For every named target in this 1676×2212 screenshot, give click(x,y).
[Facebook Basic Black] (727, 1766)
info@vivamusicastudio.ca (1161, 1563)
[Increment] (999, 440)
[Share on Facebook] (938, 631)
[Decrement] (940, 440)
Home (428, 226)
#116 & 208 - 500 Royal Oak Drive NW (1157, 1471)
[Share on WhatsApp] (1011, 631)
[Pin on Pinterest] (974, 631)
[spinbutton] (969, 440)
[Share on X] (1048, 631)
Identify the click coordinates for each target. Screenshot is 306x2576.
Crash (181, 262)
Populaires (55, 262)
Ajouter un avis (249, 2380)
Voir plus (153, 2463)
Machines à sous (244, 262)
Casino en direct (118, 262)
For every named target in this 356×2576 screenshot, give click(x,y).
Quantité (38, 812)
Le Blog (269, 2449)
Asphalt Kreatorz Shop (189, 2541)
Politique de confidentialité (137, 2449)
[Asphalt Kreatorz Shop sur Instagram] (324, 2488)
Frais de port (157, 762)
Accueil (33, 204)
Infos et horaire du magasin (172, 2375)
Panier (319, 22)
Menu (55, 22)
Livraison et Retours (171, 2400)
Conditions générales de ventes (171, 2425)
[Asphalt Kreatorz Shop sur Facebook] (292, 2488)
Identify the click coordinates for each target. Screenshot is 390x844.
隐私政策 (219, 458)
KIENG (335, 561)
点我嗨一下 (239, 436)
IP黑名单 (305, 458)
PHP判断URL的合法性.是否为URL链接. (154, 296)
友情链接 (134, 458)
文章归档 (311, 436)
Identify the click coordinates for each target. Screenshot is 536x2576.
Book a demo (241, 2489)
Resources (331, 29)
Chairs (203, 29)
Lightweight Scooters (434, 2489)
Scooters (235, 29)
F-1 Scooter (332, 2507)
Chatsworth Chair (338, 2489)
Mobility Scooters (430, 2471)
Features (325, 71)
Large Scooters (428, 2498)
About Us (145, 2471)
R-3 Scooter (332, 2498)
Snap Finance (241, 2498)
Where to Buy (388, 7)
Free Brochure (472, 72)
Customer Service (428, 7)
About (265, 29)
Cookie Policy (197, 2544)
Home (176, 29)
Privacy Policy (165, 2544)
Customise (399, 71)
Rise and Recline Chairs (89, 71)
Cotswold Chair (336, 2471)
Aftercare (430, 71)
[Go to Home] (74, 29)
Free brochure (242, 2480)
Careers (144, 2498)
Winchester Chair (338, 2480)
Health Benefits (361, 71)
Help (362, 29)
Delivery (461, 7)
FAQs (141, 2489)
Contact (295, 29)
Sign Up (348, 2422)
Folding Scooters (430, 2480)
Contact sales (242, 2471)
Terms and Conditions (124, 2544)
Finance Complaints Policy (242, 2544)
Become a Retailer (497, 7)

* Assignment:
A verbatim version of the complete listing above is to be returned.

* Task result:
For every named target in this 1676×2212 screenshot, give click(x,y).
[Facebook Basic Black] (727, 1766)
info@vivamusicastudio.ca (1161, 1563)
[Increment] (999, 440)
[Share on Facebook] (938, 631)
[Decrement] (940, 440)
Home (428, 226)
#116 & 208 - 500 Royal Oak Drive NW (1157, 1471)
[Share on WhatsApp] (1011, 631)
[Pin on Pinterest] (974, 631)
[spinbutton] (969, 440)
[Share on X] (1048, 631)
Identify the click coordinates for each target. Screenshot is 306x2576.
Crash (181, 262)
Populaires (55, 262)
Ajouter un avis (249, 2380)
Voir plus (153, 2463)
Machines à sous (244, 262)
Casino en direct (118, 262)
For every named target in this 356×2576 screenshot, give click(x,y).
Quantité (38, 812)
Le Blog (269, 2449)
Asphalt Kreatorz Shop (189, 2541)
Politique de confidentialité (137, 2449)
[Asphalt Kreatorz Shop sur Instagram] (324, 2488)
Frais de port (157, 762)
Accueil (33, 204)
Infos et horaire du magasin (172, 2375)
Panier (319, 22)
Menu (55, 22)
Livraison et Retours (171, 2400)
Conditions générales de ventes (171, 2425)
[Asphalt Kreatorz Shop sur Facebook] (292, 2488)
Identify the click coordinates for each target. Screenshot is 390x844.
隐私政策 (219, 458)
KIENG (335, 561)
点我嗨一下 (239, 436)
IP黑名单 (305, 458)
PHP判断URL的合法性.是否为URL链接. (154, 296)
友情链接 (134, 458)
文章归档 (311, 436)
Identify the click coordinates for each target. Screenshot is 536x2576.
Book a demo (241, 2489)
Resources (331, 29)
Chairs (203, 29)
Lightweight Scooters (434, 2489)
Scooters (235, 29)
F-1 Scooter (332, 2507)
Chatsworth Chair (338, 2489)
Mobility Scooters (430, 2471)
Features (325, 71)
Large Scooters (428, 2498)
About Us (145, 2471)
R-3 Scooter (332, 2498)
Snap Finance (241, 2498)
Where to Buy (388, 7)
Free Brochure (472, 72)
Customer Service (428, 7)
About (265, 29)
Cookie Policy (197, 2544)
Home (176, 29)
Privacy Policy (165, 2544)
Customise (399, 71)
Rise and Recline Chairs (89, 71)
Cotswold Chair (336, 2471)
Aftercare (430, 71)
[Go to Home] (74, 29)
Free brochure (242, 2480)
Careers (144, 2498)
Winchester Chair (338, 2480)
Health Benefits (361, 71)
Help (362, 29)
Delivery (461, 7)
FAQs (141, 2489)
Contact (295, 29)
Sign Up (348, 2422)
Folding Scooters (430, 2480)
Contact sales (242, 2471)
Terms and Conditions (124, 2544)
Finance Complaints Policy (242, 2544)
Become a Retailer (497, 7)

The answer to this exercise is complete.